▸ **PROBLEM REQUIREMENTS**
The response must consist of each line in the listing that has the word "screenshot" in it.

▸ **RECORD EXCERPTS**
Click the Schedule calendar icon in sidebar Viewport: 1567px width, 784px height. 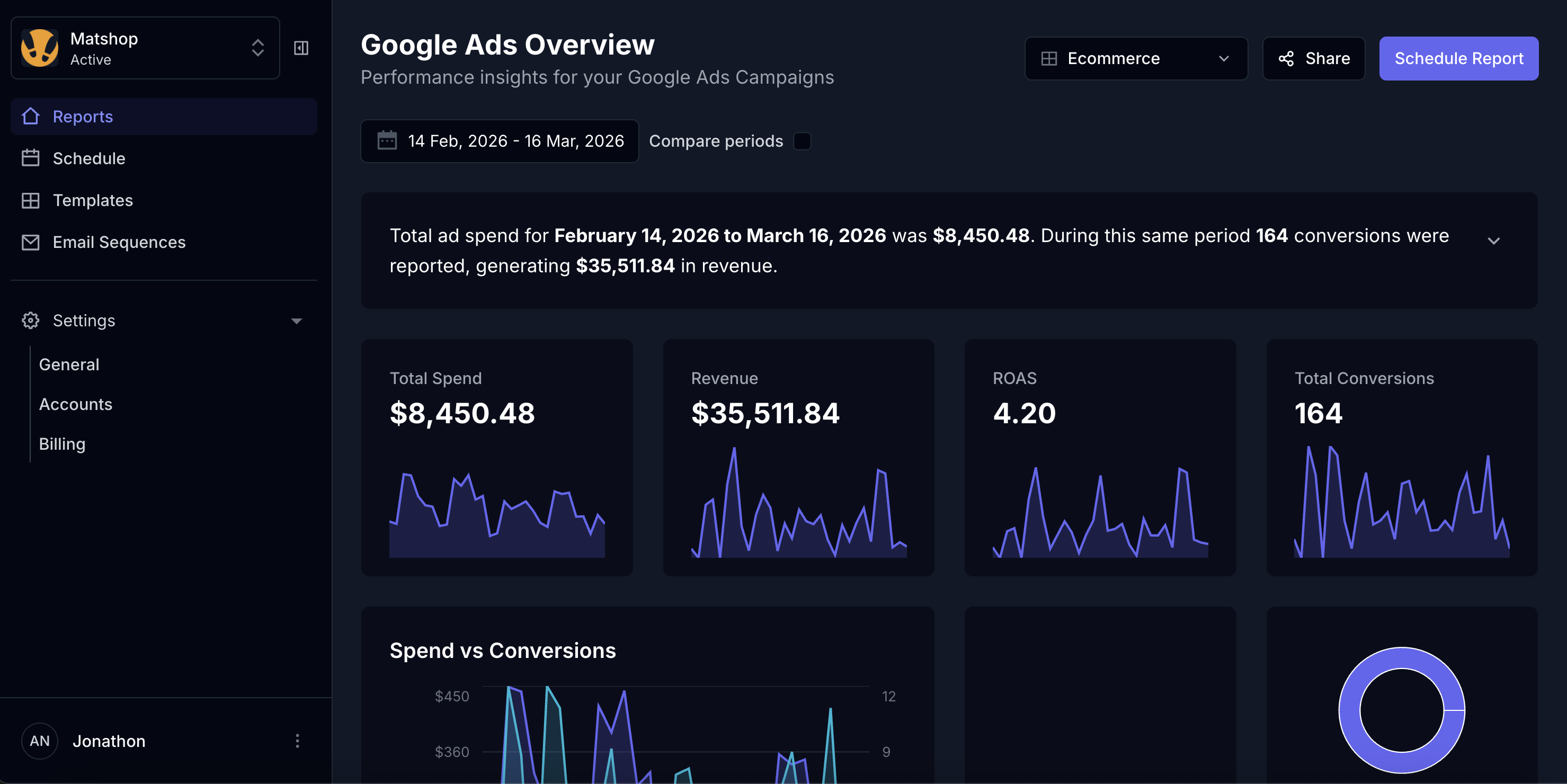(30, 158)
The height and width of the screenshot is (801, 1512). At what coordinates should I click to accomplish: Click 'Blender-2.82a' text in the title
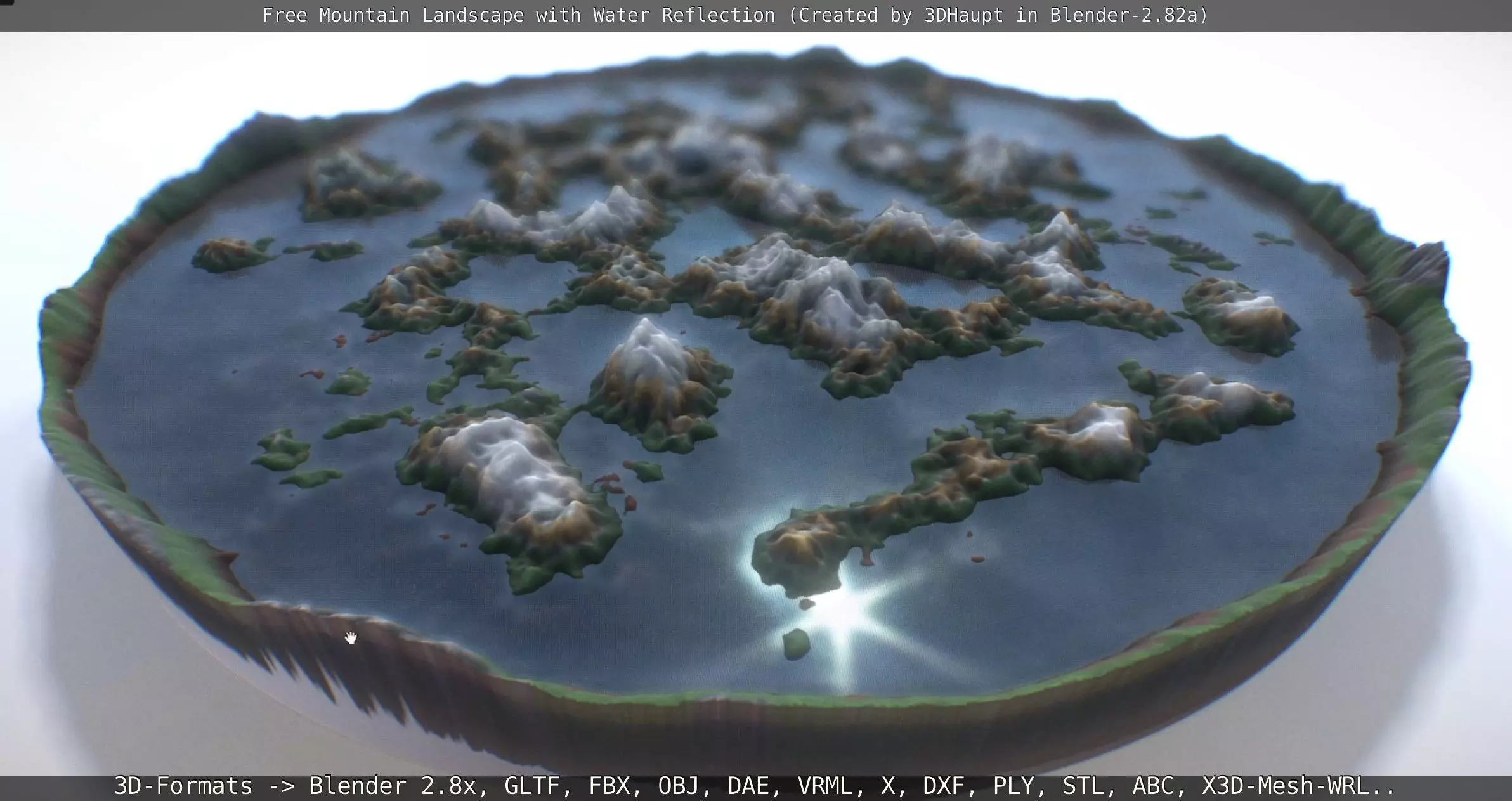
--
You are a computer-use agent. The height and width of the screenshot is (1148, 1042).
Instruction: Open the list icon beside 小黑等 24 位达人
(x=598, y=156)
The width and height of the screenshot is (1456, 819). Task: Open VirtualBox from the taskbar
--
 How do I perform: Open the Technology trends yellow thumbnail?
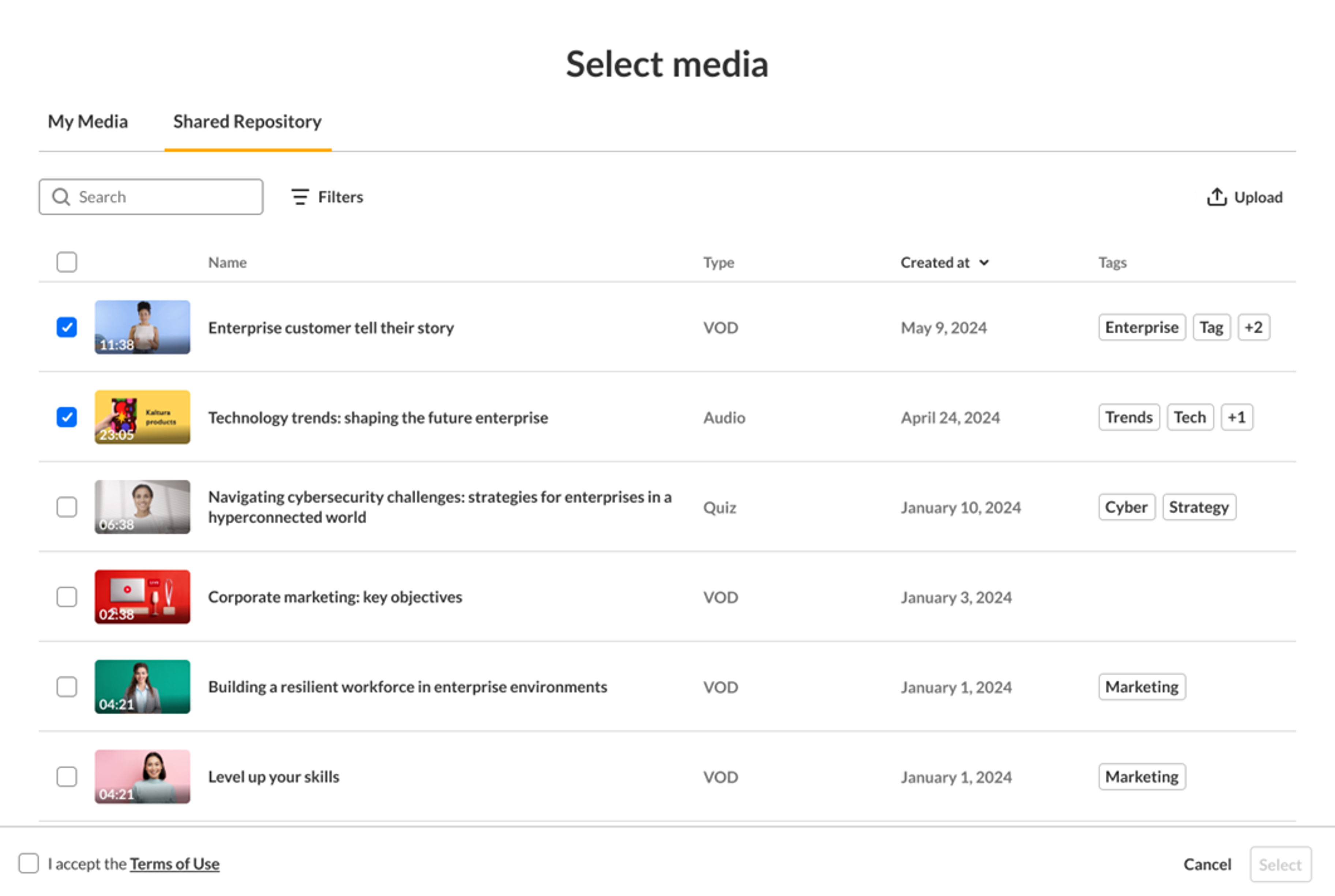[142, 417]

▸ **EXERCISE RESPONSE**
The height and width of the screenshot is (801, 1512). At what coordinates should I click to accomplish: Click 'Blender-2.82a' text in the title
You are a computer-use agent. The height and width of the screenshot is (1148, 1042).
The width and height of the screenshot is (1456, 819). Task: Open VirtualBox from the taskbar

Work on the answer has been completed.